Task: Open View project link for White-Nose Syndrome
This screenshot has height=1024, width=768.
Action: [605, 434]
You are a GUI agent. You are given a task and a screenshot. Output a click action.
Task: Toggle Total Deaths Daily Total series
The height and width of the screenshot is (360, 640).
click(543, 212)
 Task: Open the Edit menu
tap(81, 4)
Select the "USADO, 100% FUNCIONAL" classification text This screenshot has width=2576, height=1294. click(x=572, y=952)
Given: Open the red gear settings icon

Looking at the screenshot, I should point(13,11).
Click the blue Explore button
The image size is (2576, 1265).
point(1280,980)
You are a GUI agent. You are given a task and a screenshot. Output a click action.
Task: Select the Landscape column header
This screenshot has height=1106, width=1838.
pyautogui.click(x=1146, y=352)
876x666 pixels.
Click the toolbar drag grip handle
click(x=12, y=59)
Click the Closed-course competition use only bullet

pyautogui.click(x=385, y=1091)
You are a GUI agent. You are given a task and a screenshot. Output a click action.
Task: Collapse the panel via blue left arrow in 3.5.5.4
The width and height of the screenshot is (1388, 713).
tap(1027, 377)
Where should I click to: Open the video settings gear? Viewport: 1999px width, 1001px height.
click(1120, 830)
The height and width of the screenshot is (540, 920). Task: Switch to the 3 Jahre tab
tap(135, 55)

------------------------

**What this task involves**
Rewrite all of the records above, changing every "gear" to "cog" and leaving everything else unchanged.

**Problem solution**
Task: Open View project link for White-Nose Syndrome
This screenshot has height=1024, width=768.
Action: [605, 434]
You are a GUI agent. You are given a task and a screenshot. Output a click action.
Task: Toggle Total Deaths Daily Total series
The height and width of the screenshot is (360, 640).
click(543, 212)
 Task: Open the Edit menu
tap(81, 4)
Select the "USADO, 100% FUNCIONAL" classification text This screenshot has width=2576, height=1294. click(x=572, y=952)
Given: Open the red cog settings icon

Looking at the screenshot, I should point(13,11).
Click the blue Explore button
The image size is (2576, 1265).
point(1280,980)
You are a GUI agent. You are given a task and a screenshot. Output a click action.
Task: Select the Landscape column header
This screenshot has height=1106, width=1838.
pyautogui.click(x=1146, y=352)
876x666 pixels.
Click the toolbar drag grip handle
click(x=12, y=59)
Click the Closed-course competition use only bullet

pyautogui.click(x=385, y=1091)
You are a GUI agent. You are given a task and a screenshot. Output a click action.
Task: Collapse the panel via blue left arrow in 3.5.5.4
The width and height of the screenshot is (1388, 713).
tap(1027, 377)
Where should I click to: Open the video settings cog? Viewport: 1999px width, 1001px height.
click(1120, 830)
The height and width of the screenshot is (540, 920). Task: Switch to the 3 Jahre tab
tap(135, 55)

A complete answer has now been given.